Single by Joey + Rory

from the album The Life of a Song
- Released: July 27, 2009
- Genre: Country
- Length: 3:42
- Label: Sugar Hill/Vanguard
- Songwriter(s): Rory Lee Feek Joey Martin Feek Jamie Teachenor
- Producer(s): Carl Jackson

Joey + Rory singles chronology
| "Play the Song" (2009) | "To Say Goodbye" (2009) | "This Song's for You" (2010) |

= To Say Goodbye =

"To Say Goodbye" is a song written and recorded by American country duo Joey + Rory. It was released in July 2009 as the third single from their debut album, The Life of a Song. Both members of Joey + Rory wrote the song along with Jamie Teachenor.

==Content==
"To Say Goodbye" is a piano ballad. In the first verse, the song describes a woman whose husband was killed in 9/11, and in the second an old man whose wife has Alzheimer's and cannot remember who he is. The chorus finds both realizing they didn't get the chance "to say goodbye."

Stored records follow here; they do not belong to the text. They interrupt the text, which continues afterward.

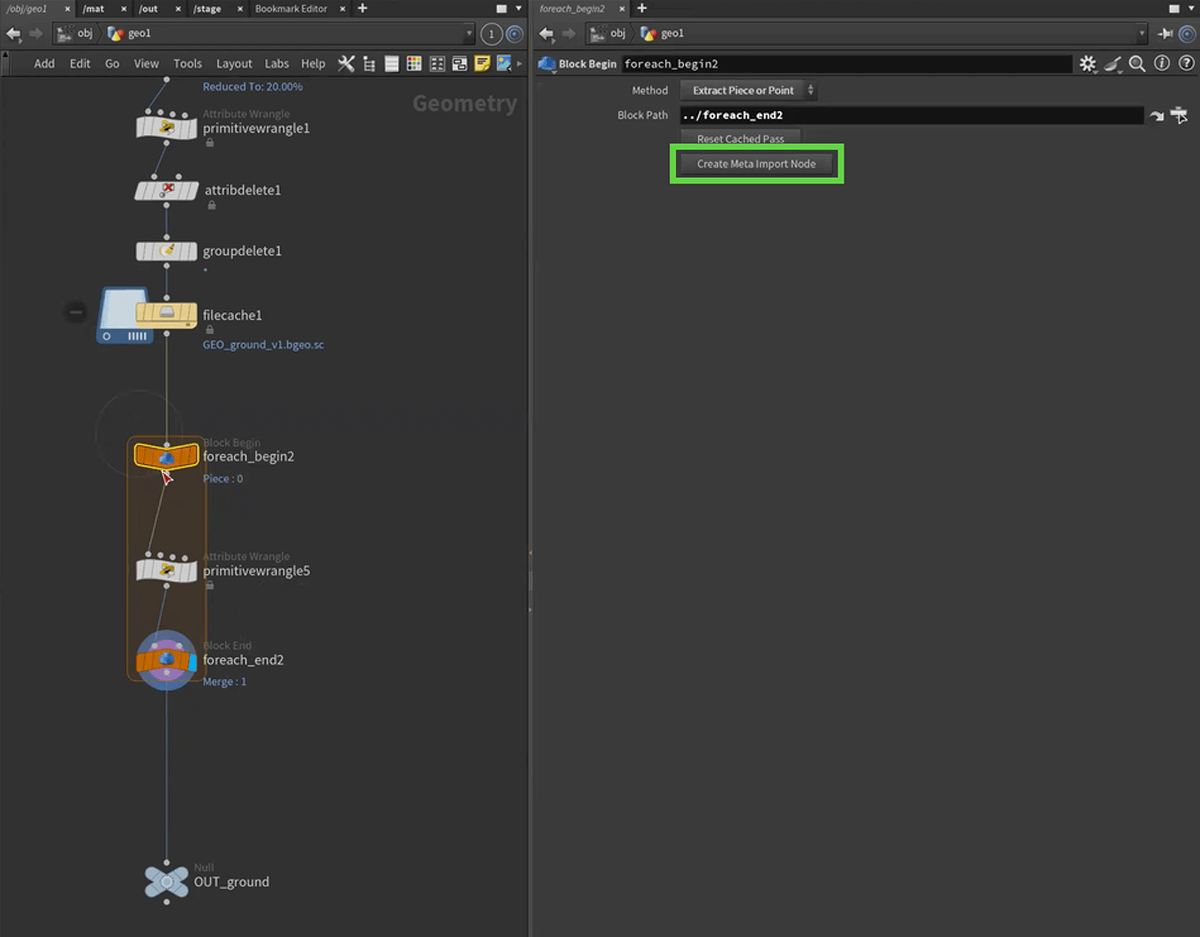Image resolution: width=1200 pixels, height=937 pixels.
Task: Click Create Meta Import Node button
Action: (x=756, y=164)
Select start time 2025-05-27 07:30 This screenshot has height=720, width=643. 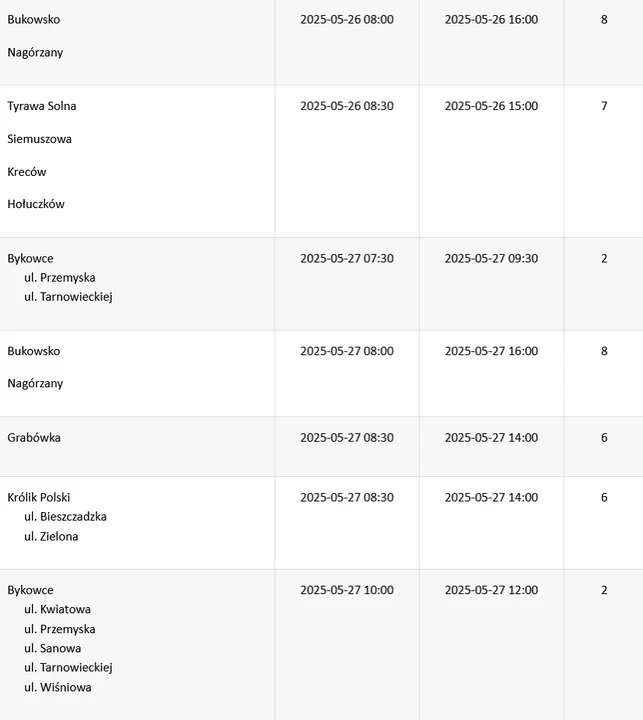(x=347, y=259)
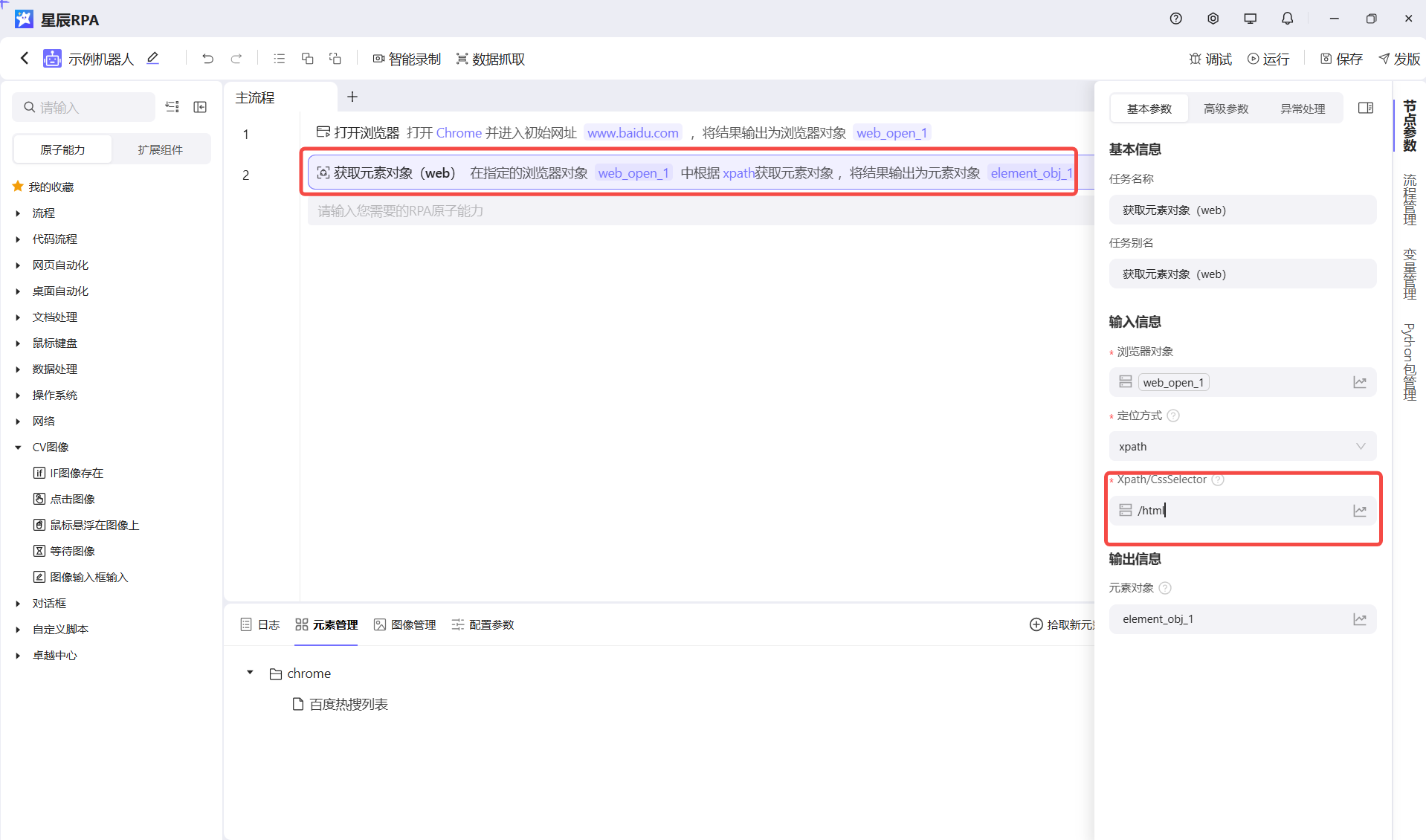The width and height of the screenshot is (1426, 840).
Task: Switch to the 扩展组件 toggle tab
Action: (x=160, y=149)
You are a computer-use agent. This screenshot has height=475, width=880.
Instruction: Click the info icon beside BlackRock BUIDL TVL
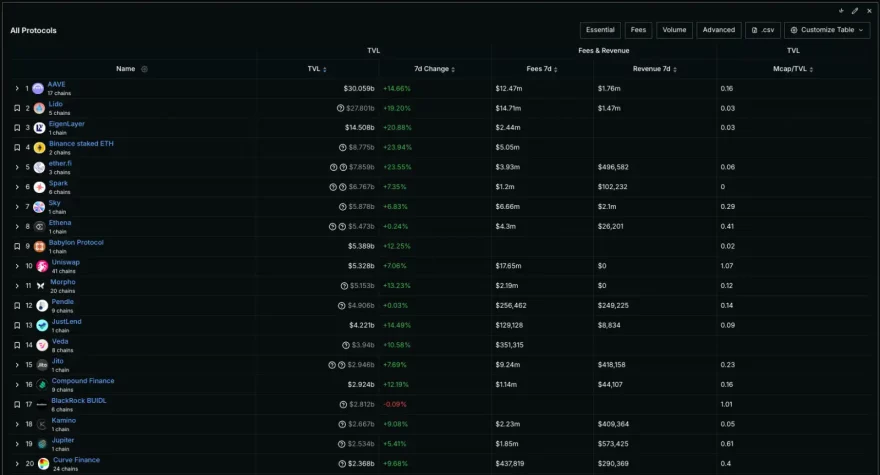point(340,404)
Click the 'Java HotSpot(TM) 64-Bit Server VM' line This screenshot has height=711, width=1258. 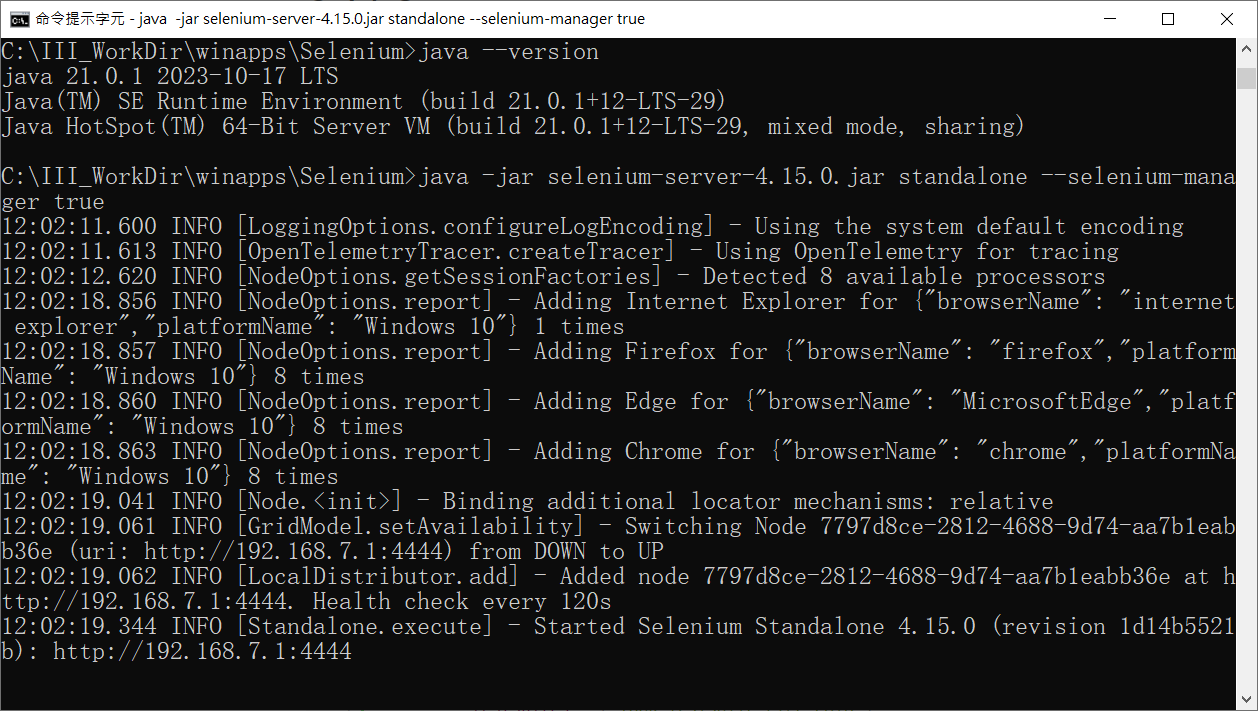tap(218, 126)
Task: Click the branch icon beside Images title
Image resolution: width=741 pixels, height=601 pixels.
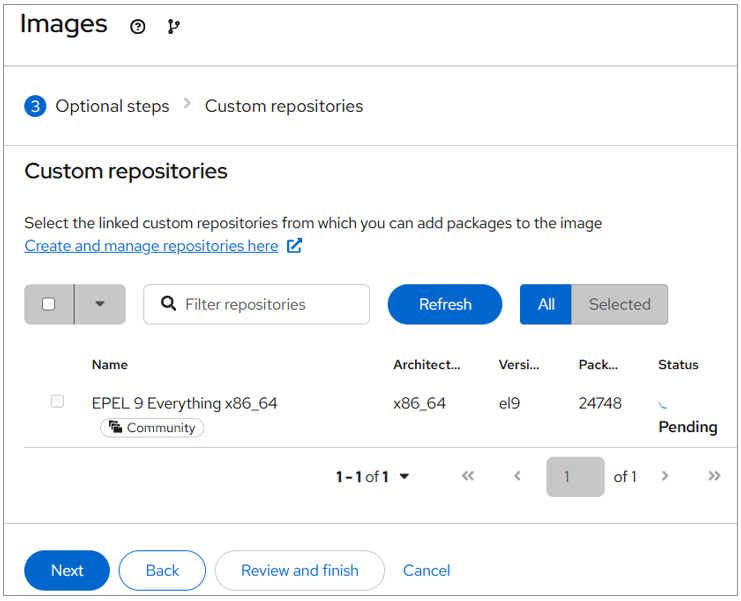Action: click(x=174, y=27)
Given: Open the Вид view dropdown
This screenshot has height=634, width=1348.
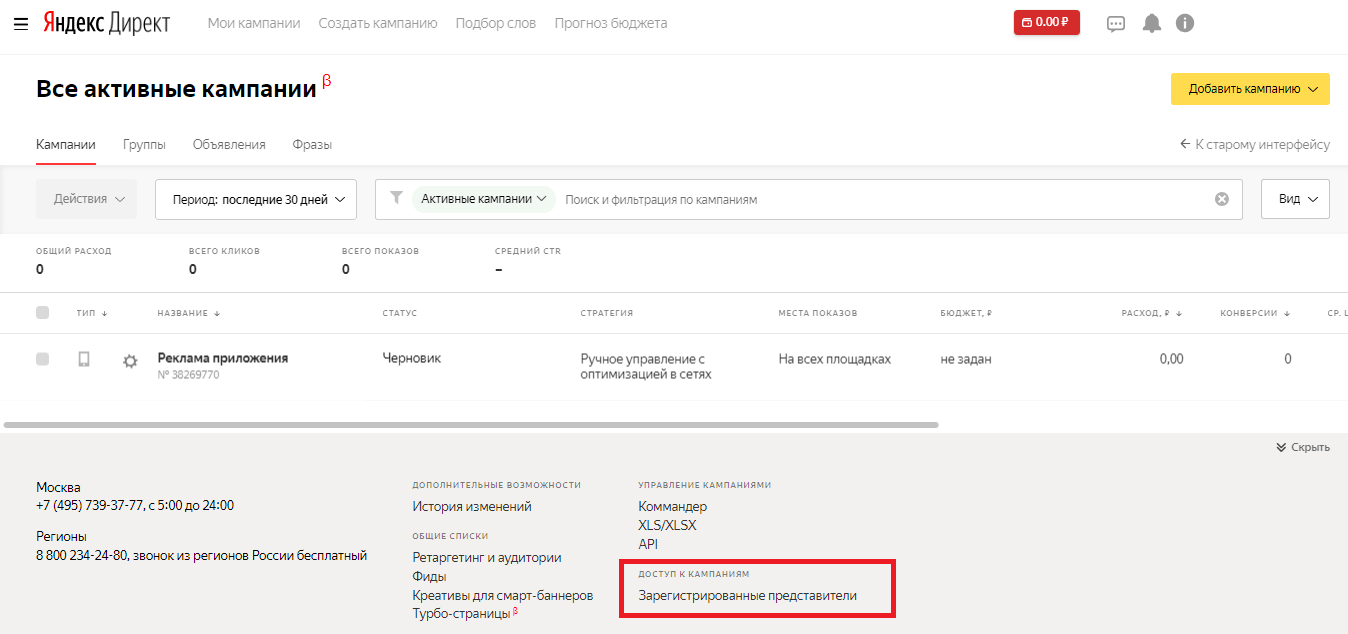Looking at the screenshot, I should (x=1295, y=199).
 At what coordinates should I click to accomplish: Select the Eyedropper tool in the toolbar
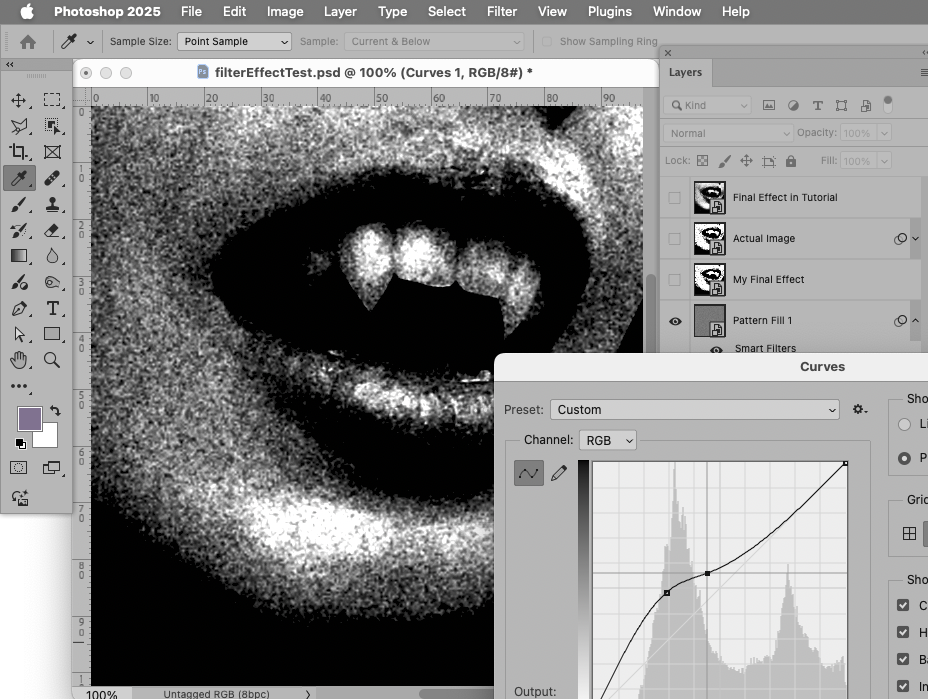(x=20, y=177)
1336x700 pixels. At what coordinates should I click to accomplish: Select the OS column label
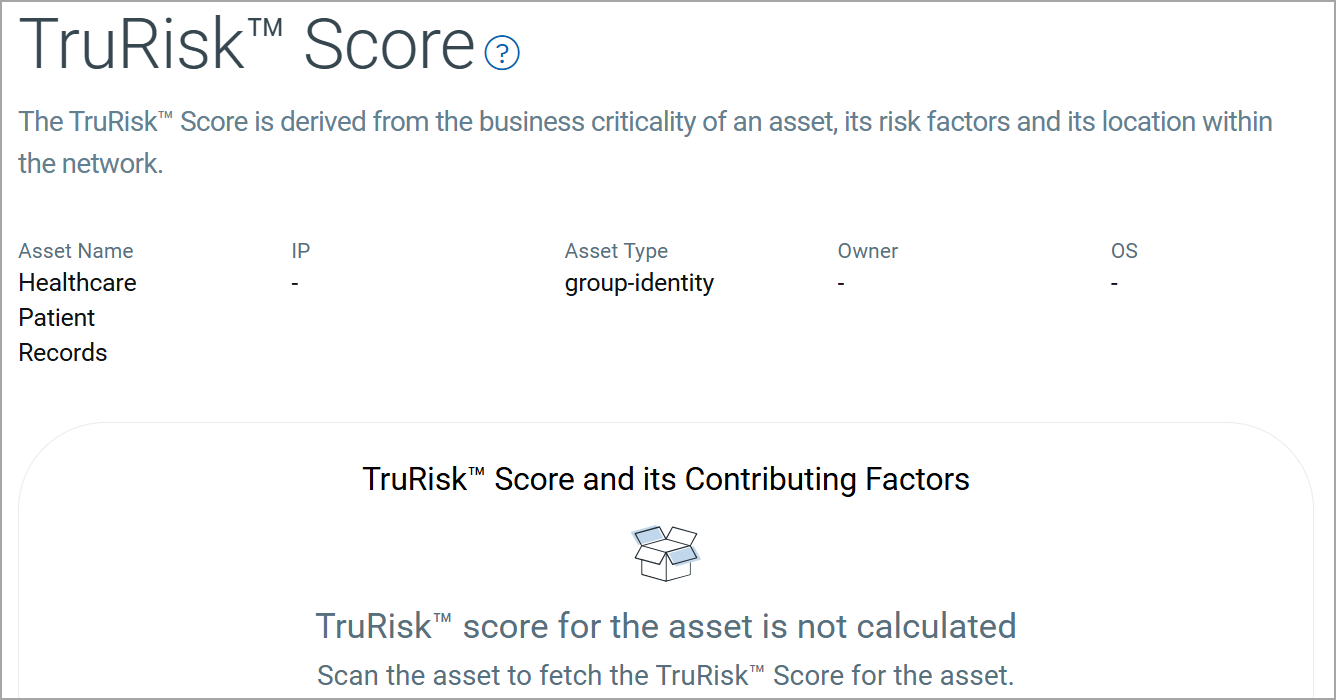1124,251
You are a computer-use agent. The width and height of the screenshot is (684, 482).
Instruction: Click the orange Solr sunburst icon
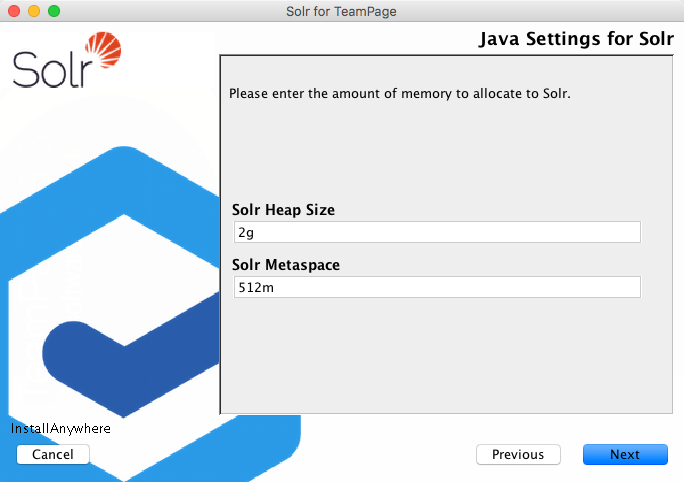104,50
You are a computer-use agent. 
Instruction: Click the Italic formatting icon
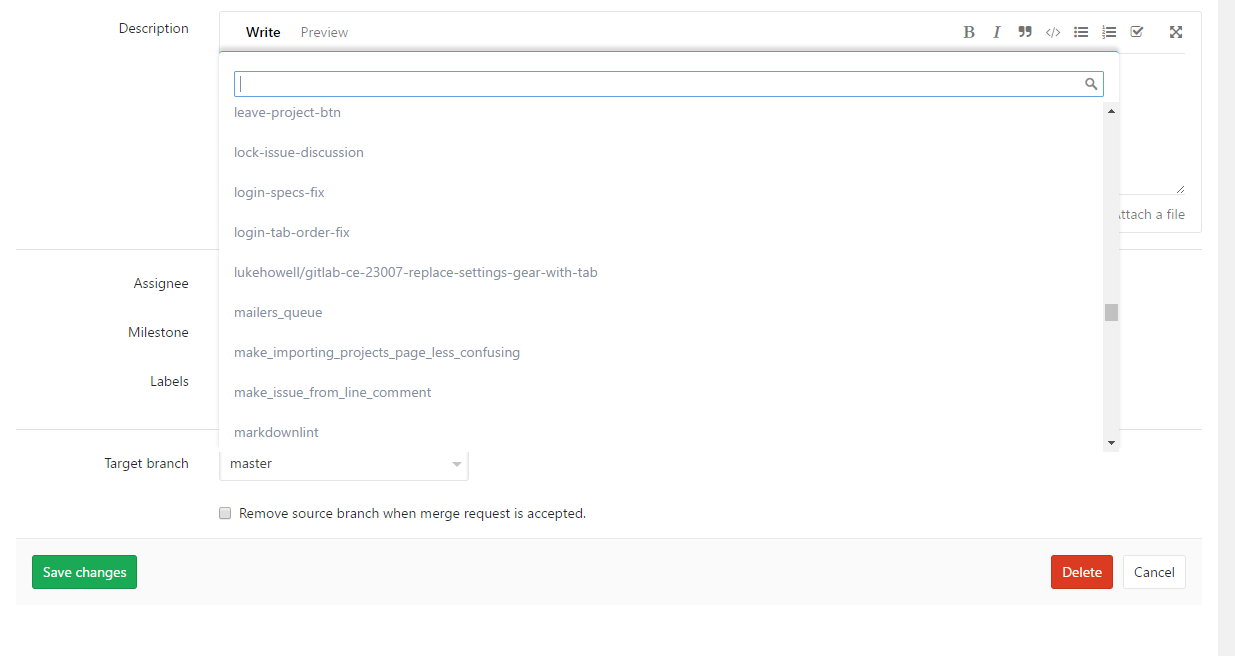click(x=996, y=32)
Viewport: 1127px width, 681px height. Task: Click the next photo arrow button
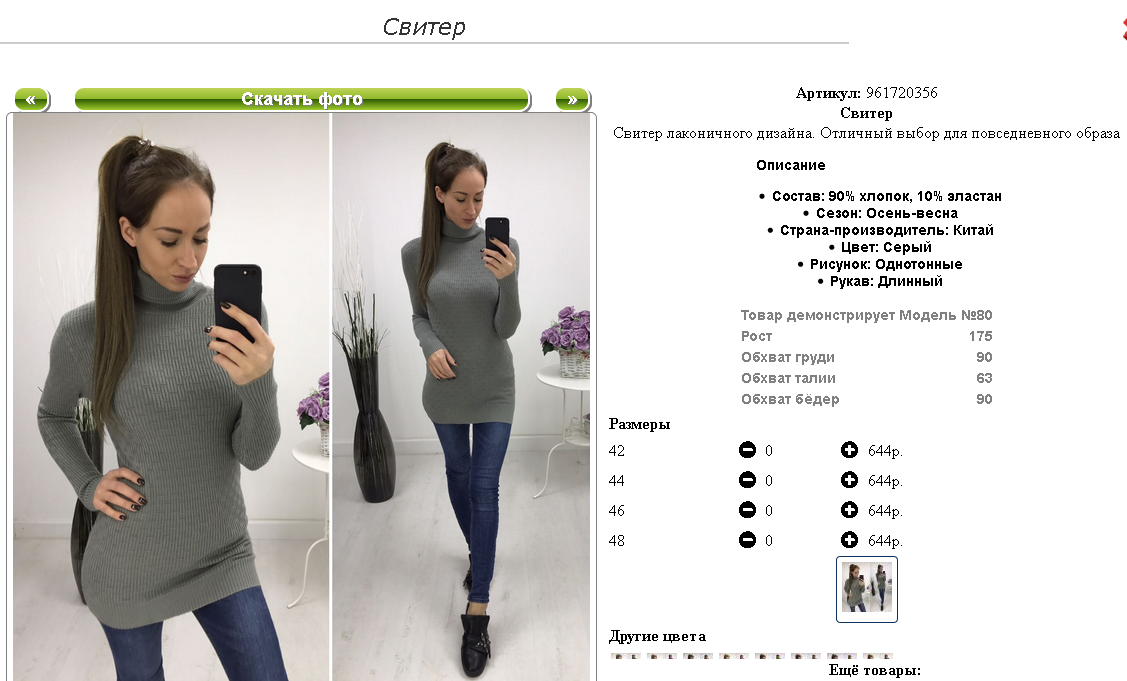572,99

'Cause she wants to put her arms around his neck, and look in his eyes so blue
And say "Honey I don't regret a single day I spent with you"
She wants to tell him that she loves him so, and will until the day she dies
It ain't that she can't let him go, she just wants to say goodbye

Joey + Rory dedicated a special website to coincide with the single's release, an online community where people could share their personal stories and potentially say goodbye to the loved ones even after they're gone. Joey Martin uploaded a video of her talking about how she herself didn't get the chance "to say goodbye" to her brother Justin, who died in a car crash in July 1994. Additionally, Joey + Rory's MySpace features an edited version of the song, which includes a spoken intro from Joey describing her emotional connection to the song.

==Reception==
The song received mixed reception from critics. Bobby Peacock of Roughstock reviewed the song positively, comparing Joey's vocals to Patty Loveless', and the song's theme to her 1994 single "How Can I Help You Say Goodbye". He also said, "[I]t still sounds as fresh and laid-back as the rest of the duo's releases[…]Joey + Rory find themselves faced with the challenge of releasing a slow, sad song in the summertime. But it's certainly a challenge worth facing, especially with music this strong." Stephen M. Deusner of Engine 145 gave the song a thumbs down. "National tragedies and personal illnesses are certainly legitimate concerns for musicians and artists to address, but this song indulges melodrama with no real focus or point." He also added that the song felt "weirdly truncated, as if there’s a third verse missing".